The reason I am not for presidential discretion in this scenario is this: All in all, the more complications one adds, the less the tie between a citizen’s vote and the result. It is entirely unpredictable and as tenuous as a pipe dream or smoke therefrom.

It is true that the ostensible reason that the president has stated has to do with voter fraud – the Labor party has been accused of massive voter fraud. Ok. But this is a separate question. Certainly it is one which should be resolved ASAP. But then the emphasis must be upon the resolution of this matter with the greatest of speed. That is what the president should insist upon. As it is, the impression is that of lawlessness – on the part of, well, everyone.

There is no real voter registration system in Lithuania.

A voter’s registration system has a purpose of, well, registering voters. This has two sub-purposes: one, to determine the citizen’s voting district and, two, to enable authorities to check the signature of the voter in order to determine whether, for instance, a candidate seeking to be registered as such has gathered a sufficient number of supporting signatures.

As explained in an earlier post, Lithuania’s system does not involve either sub-purposes. They never check signatures against any registry. They don’t have a voter’s registration system.

That’s why I call that which they have an anti-system. It serves no reasonable, democratic, purpose.

What determines the geographical area in which a citizen is allowed to vote in Lithuania? A registry of inhabitants.

All inhabitants must be “registered” into a government-approved address. Obviously, there is no requirement to actually live there. Many live in so-called “sodai” (little houses built in the country-side in collectively owned Soviet era “clubs”), which are not capable of being used as official residences. The system, thus, has falsehood built into it. It is normal to have friends register one in their apartment whilst one lives wherever.

The inhabitant registration system has little utility. Nevertheless, it remains, somewhat as an “extra” appendix. There is a cost of upkeep, there are circumstances when it is troublesome, but in general, it has little meaning. One cannot state that in registering oneself one actually is stating that one is residing at the address given: it is more of a formal requirement.

Now, there is a new party trying to get elected, and it has a good deal of support. Its leader is one Venckiene. She is from the Kaunas region, but she has chosen to run for office in the area where an arch-enemy, the present speaker of the parliament, is running. This is a voting district in Vilnius.

So – her supporters have been … re-registering themselves in the aforesaid Vilnius voting district!

Indeed, they have registered 1500 people into one apartment!

I love it! They are turning the system against itself. The authorities are having fits, but since the system is vestigial at best, there is little they can do about it.

The info can be found here (at the end of the news article) in Lithuanian.
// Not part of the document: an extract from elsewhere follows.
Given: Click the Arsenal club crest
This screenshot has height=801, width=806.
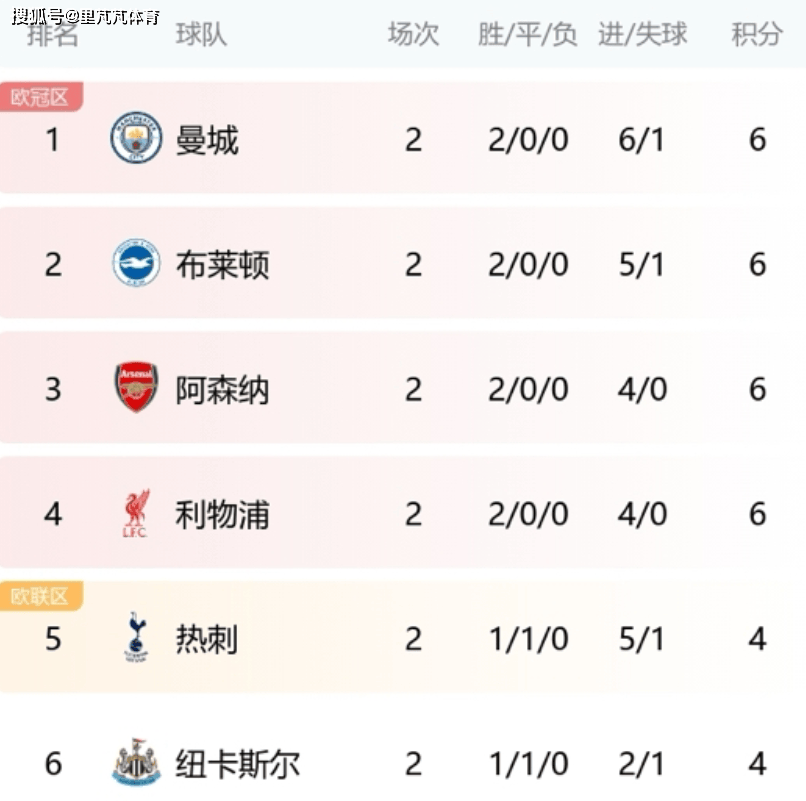Looking at the screenshot, I should tap(136, 387).
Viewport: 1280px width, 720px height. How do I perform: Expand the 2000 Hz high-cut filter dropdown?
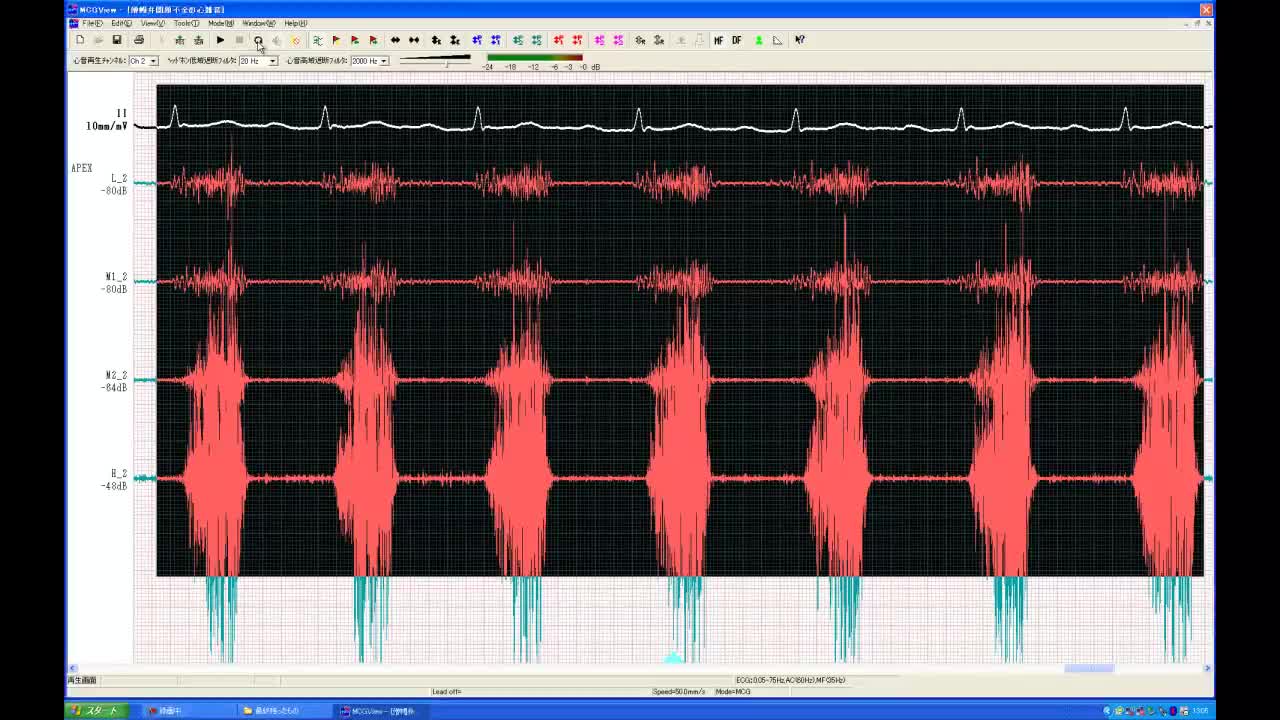coord(383,61)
Note: the stakes are high. If Venckiene beats the present speaker, she will at the least have gained even more moral authority.
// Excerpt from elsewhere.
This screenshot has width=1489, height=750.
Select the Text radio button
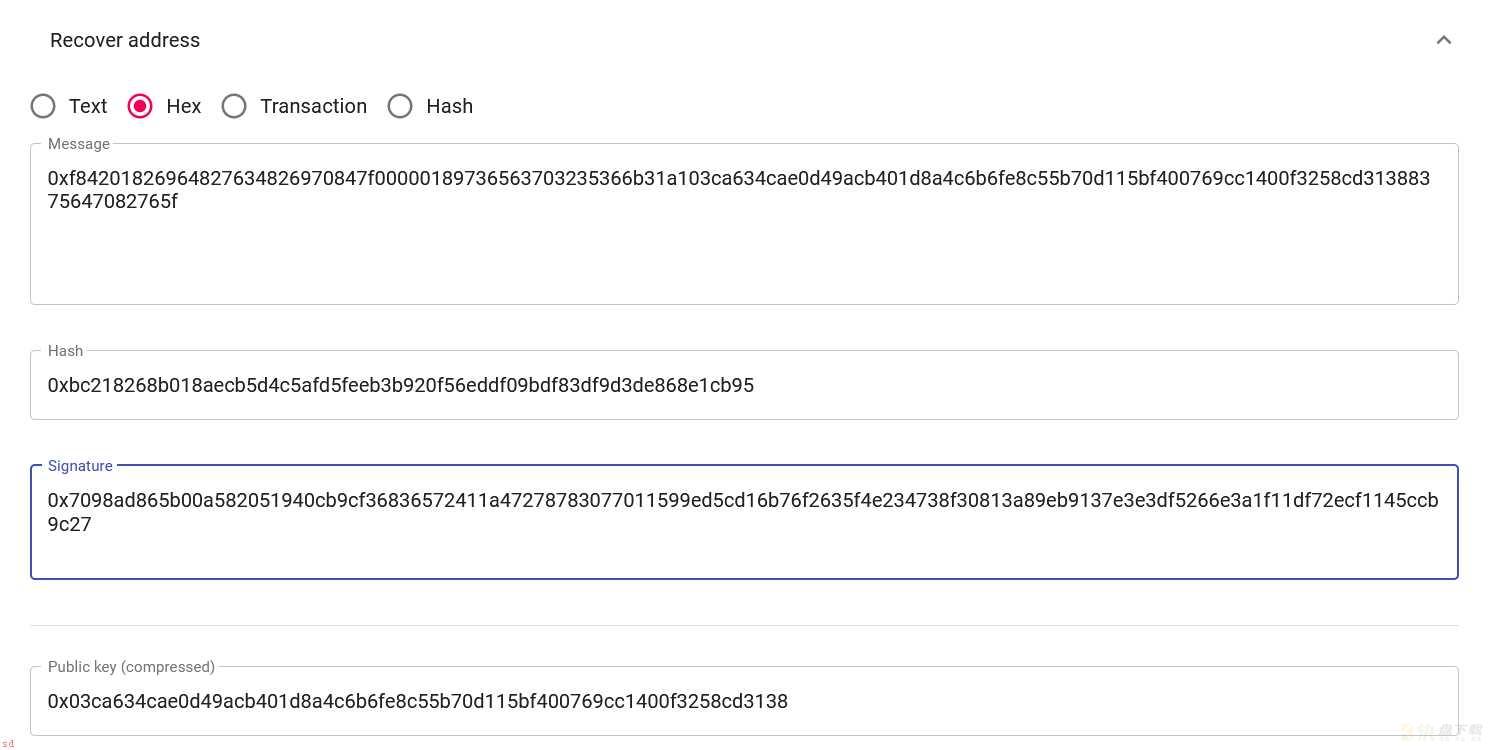pyautogui.click(x=43, y=106)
This just in! The present speaker of the parliament has demanded that the voting commission stop the ongoing registration into the “ghost headquarters,” but the commission has replied that they are powerless to do so …

I suppose I should explain. When one has a normal voter’s registration law, obviously submitting false information, such as a false address, would and should be a punishable offense. One in that case has obviously tampered with the voting process, fraudulently.

BUT there is no voter’s registration in Lithuania. There is only the inhabitant – registration system I described above. It is not fraudulent to register oneself anywhere one likes. One must register, but that is it. One can register anywhere.

So, in this “system,” Lithuanian citizens can register as they please. They are not per se committing any fraud. It is not their fault that the “system” then uses this data to determine where the aforesaid citizen can vote.